By Eugene Yiu Nam Cheung

5 March, 2019

Classical depictions of Christ have historically been used to inspire awe and wonder for the purpose of social control. We need only think of Rubens and Raphael for Him to emerge in our collective imagination: Jesus reaching out from the canvas and into our reality with divine luminescence. These are images borne of a master’s brush—dramatic vignettes co-opted by the Church for the promotion of order, piety and submission.

Today, one need only take a glimpse at last week’s Good Weekend to find a comparable scene of heaven. Ben Quilty adorns its front page, forlorn and visceral, donning His ominous crown of barbed wire. Quilty, of course, is the darling of the Australian art world: winner of numerous art prizes, official artist deployed to Afghanistan with the Australian War Memorial, and longstanding trustee of the Art Gallery of New South Wales. He is a man of the people, with a seemingly endless number of accolades and a ceaseless amount of social thrust. Yet on the cover of The Sydney Morning Herald insert, photographer Tim Bauer takes it upon himself to subvert Quilty’s narrative, stripping him bare.
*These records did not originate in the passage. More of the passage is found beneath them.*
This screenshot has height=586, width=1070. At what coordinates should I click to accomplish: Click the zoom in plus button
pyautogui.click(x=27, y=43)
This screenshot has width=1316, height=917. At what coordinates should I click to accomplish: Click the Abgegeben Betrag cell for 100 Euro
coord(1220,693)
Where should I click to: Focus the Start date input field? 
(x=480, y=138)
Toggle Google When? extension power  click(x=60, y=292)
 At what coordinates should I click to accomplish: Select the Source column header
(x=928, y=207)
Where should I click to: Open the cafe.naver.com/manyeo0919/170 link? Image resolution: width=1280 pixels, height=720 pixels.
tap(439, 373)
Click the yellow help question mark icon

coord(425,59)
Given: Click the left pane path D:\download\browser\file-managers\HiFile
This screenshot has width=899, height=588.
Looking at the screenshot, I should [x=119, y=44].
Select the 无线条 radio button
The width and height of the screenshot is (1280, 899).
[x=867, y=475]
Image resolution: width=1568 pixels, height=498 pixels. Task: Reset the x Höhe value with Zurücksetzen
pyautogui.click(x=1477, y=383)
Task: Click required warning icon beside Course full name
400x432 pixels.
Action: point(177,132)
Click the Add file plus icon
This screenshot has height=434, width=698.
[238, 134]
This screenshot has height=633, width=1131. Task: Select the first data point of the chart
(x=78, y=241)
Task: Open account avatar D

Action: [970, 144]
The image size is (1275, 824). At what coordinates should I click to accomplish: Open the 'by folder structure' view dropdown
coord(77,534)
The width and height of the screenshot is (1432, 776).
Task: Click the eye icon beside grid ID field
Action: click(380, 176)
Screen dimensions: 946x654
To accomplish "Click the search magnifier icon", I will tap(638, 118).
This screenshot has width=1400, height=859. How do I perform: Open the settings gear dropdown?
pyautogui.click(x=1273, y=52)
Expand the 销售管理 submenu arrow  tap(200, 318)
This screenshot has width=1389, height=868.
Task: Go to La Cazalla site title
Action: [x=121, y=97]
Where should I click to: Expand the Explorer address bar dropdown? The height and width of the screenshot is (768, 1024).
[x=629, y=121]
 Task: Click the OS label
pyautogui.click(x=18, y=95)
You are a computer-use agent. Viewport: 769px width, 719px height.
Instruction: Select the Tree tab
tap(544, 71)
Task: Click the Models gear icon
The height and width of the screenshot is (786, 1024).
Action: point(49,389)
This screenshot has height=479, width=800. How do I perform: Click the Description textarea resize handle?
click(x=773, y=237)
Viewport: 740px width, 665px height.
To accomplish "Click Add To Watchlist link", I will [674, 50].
The result is one of severe abjection. An austere white light makes it impossible to hide the coarse grooves of his tired face. Quilty stares away from us with what can only be described as an empty look of reckoning—an expression typical of the burdened genius (which writer Brook Turner anoints him as), faced now with a vision of Calvary unknown to all but Quilty himself.

Bauer’s portrait neatly situates Quilty within the historical conventions of biblical art, a genre which steers its audience towards obeying the divine. Against this longstanding history of submission, it can be read that this particular portrait of Ben Quilty signals for us the same: that it is in our national interest to embrace him, to acquiesce and deify without question his role as the messiah of Australia’s cultural future.

But Ben Quilty is not a God. He is dressed as Christ en route to crucifixion but what would martyring him achieve? Barbed wire stirs comparison to Australia’s faceless imprisoned on off-shore detention sites—their crucifixion afforded no glamorous comparison to Christ. Here, what one sees is Quilty taking the benefit of fame without its burden of self-reflection. He is not a saviour. 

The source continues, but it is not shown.